The report was written by Marc Osten, Jillaine Smith, and Rob Stuart, of Summit Collaborative, a consulting company in Amherst, Mass. The W.K. Kellogg Foundation, in Battle Creek, Mich., provided financial support for the study. The report is available online at http://www.summitcollaborative.com.
Charities that are working to extend access to technology in poor neighborhoods can’t assume that the people they are trying to help already see the relevance of technology to their lives, Randal D. Pinkett, president of Building Community Technology Partners, in Plainfield, N.J., told conference participants.
As part of his doctoral research, Mr. Pinkett helped organize a community technology project that established a computer laboratory at Canfield Estates, a Roxbury, Mass., housing development for low-income to moderate-income people, and brought computers and high-speed Internet access to residents in their homes.
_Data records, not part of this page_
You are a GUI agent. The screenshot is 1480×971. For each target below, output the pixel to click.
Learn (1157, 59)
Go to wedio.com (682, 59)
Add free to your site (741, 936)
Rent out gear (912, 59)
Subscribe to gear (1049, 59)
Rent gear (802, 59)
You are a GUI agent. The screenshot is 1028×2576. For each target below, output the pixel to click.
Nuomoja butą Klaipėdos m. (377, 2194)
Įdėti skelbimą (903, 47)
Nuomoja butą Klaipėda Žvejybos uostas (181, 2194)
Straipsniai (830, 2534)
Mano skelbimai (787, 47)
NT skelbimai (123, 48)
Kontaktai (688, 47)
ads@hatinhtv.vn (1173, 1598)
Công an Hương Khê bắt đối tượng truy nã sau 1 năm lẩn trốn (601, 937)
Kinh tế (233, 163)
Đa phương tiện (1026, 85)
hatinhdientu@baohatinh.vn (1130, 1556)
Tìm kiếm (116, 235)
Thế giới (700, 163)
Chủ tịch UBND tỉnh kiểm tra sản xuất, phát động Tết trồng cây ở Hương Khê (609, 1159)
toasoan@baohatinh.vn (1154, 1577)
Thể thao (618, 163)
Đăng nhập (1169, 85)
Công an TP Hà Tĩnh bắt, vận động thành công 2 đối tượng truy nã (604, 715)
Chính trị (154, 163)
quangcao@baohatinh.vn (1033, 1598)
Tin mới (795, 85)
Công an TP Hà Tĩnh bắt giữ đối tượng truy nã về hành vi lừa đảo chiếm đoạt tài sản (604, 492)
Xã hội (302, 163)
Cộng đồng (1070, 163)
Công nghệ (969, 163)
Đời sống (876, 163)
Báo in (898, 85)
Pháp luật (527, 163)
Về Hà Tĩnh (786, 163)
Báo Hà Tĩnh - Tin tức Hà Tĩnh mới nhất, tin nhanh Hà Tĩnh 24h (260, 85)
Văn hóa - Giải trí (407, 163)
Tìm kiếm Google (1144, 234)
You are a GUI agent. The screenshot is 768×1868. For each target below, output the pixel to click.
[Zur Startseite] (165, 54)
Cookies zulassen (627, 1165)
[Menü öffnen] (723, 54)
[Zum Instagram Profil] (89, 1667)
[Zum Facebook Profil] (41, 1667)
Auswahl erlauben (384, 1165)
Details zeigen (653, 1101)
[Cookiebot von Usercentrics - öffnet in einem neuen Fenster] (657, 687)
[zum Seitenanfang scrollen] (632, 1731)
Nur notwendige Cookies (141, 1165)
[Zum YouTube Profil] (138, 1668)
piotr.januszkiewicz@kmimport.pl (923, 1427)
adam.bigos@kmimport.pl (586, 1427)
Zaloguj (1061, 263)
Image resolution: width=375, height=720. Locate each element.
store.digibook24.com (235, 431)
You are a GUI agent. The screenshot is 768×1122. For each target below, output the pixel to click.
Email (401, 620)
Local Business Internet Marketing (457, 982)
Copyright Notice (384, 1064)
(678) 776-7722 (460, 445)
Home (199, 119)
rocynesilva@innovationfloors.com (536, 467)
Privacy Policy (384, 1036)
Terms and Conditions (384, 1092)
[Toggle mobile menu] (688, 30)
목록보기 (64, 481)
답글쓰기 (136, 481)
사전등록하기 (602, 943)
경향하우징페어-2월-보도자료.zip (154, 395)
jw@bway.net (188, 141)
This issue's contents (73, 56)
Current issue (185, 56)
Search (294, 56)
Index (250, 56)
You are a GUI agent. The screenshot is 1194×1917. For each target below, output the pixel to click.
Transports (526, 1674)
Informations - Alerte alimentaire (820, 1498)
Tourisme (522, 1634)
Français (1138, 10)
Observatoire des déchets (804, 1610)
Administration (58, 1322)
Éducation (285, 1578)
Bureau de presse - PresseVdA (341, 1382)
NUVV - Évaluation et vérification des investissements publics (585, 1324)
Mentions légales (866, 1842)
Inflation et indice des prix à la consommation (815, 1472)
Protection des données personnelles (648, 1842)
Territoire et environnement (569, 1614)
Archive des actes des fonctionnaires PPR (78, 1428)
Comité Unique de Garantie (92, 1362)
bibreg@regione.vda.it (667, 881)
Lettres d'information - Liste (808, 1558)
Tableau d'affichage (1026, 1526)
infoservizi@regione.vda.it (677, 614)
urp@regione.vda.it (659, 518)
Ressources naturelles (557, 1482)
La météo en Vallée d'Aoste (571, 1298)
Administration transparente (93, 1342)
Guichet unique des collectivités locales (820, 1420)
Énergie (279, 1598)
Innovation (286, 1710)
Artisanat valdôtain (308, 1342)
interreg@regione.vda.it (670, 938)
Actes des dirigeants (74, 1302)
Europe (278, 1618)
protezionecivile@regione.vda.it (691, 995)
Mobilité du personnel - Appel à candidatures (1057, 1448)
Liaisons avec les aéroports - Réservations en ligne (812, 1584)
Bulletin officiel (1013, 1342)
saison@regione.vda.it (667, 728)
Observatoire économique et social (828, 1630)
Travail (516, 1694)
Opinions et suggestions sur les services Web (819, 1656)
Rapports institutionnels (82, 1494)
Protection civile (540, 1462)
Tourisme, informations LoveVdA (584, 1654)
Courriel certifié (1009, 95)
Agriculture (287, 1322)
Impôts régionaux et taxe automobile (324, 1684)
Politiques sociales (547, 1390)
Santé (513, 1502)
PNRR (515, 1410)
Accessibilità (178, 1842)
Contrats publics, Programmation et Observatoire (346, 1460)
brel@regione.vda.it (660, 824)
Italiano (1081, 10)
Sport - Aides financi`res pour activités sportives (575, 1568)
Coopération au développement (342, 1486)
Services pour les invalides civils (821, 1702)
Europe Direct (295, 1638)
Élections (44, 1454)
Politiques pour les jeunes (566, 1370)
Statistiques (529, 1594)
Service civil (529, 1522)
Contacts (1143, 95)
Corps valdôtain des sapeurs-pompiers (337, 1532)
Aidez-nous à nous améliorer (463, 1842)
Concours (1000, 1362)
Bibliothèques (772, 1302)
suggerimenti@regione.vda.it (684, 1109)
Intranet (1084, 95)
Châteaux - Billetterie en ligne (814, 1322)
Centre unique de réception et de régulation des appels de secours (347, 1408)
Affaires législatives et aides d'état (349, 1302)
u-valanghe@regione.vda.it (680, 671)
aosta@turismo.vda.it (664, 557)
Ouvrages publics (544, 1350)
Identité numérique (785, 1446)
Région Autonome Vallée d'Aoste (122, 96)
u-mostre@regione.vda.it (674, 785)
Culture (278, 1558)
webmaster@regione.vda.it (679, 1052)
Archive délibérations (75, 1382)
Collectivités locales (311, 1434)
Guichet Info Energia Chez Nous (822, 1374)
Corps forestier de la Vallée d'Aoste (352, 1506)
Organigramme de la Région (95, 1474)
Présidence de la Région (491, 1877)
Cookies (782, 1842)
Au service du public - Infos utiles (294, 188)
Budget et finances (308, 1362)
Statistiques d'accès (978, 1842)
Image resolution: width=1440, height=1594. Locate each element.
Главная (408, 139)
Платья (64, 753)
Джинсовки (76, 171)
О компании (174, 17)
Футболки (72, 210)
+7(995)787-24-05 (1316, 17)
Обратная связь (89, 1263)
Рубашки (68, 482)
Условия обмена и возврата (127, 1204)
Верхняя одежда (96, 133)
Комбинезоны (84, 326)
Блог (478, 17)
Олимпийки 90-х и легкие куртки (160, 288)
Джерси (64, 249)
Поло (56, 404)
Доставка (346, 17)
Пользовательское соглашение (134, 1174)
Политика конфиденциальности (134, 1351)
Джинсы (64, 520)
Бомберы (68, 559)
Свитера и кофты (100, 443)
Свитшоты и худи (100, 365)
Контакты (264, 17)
Half the families at Canfield — 33 out of 66 — signed up for the project’s first round of classes. The second time around, however, only 8 of the 47 eligible families at Canfield — 14 new families had moved into the development — signed up.
When Mr. Pinkett and others working on the project met with the people who hadn’t signed up to find out why, they learned that the biggest reason was that residents didn’t think technology had much to offer them.
The meetings, said Mr. Pinkett, provided project organizers with a way to explain how residents were using their computers and to describe some of the other potential functions. By the end of the process, the number of families that had signed up as part of the second round increased to 27.